**Task directions:** Please report every line from the material that contains the word "screenshot".

**Input:**
────
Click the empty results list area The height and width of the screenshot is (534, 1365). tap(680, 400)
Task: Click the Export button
────
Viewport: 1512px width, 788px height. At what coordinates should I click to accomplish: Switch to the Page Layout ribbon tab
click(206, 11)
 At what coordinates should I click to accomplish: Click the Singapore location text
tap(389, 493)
────
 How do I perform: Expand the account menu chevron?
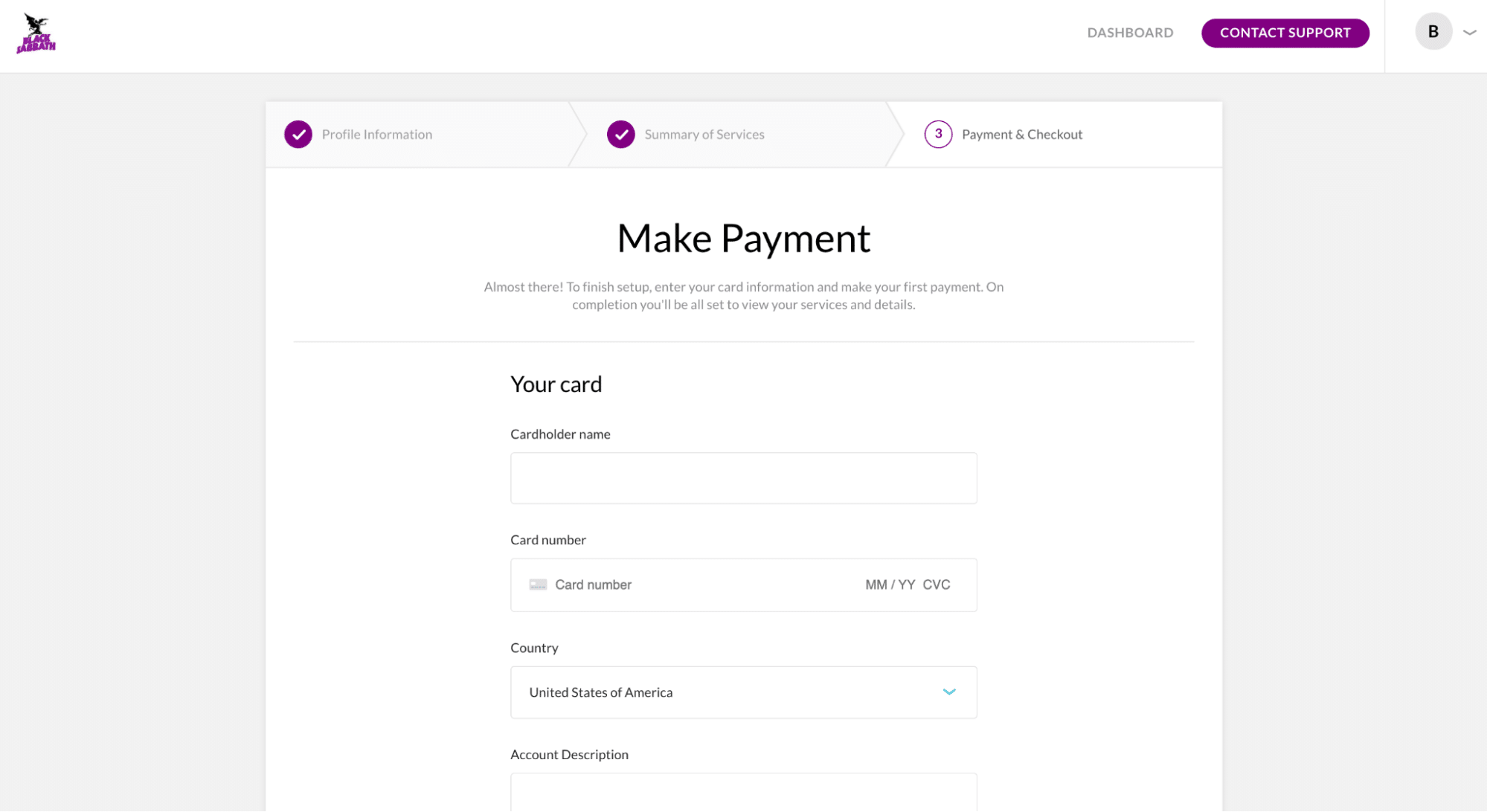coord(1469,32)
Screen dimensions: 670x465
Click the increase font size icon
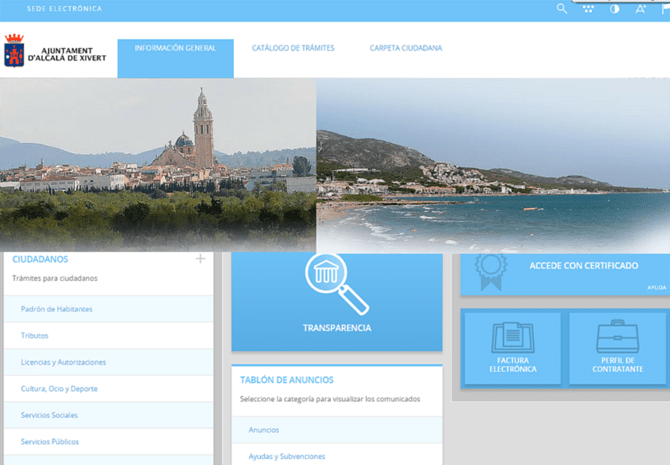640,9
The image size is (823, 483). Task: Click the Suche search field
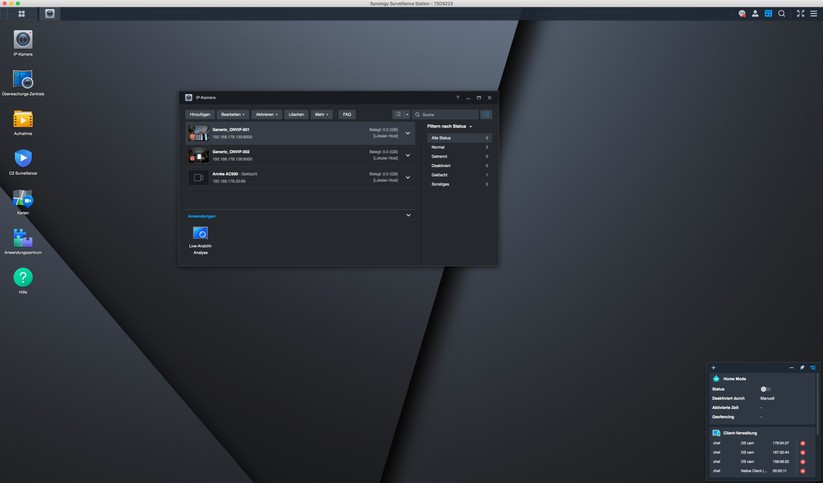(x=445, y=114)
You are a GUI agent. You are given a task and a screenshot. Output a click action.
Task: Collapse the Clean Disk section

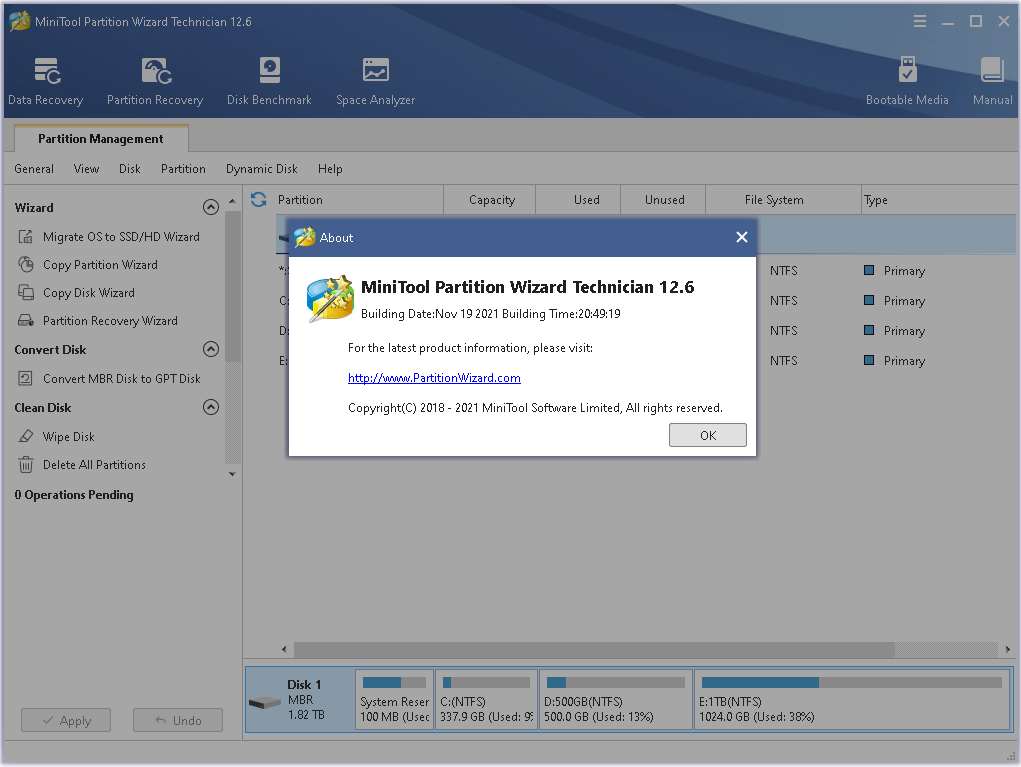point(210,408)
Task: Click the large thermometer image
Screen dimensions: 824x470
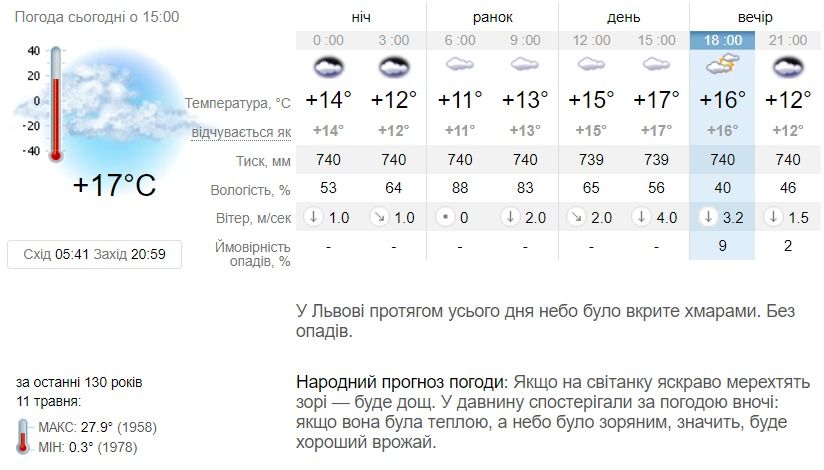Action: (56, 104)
────
**Solved problem:**
Click the empty results list area The height and width of the screenshot is (534, 1365). tap(680, 400)
You are a GUI agent. You are given a task and a screenshot. Output a click action.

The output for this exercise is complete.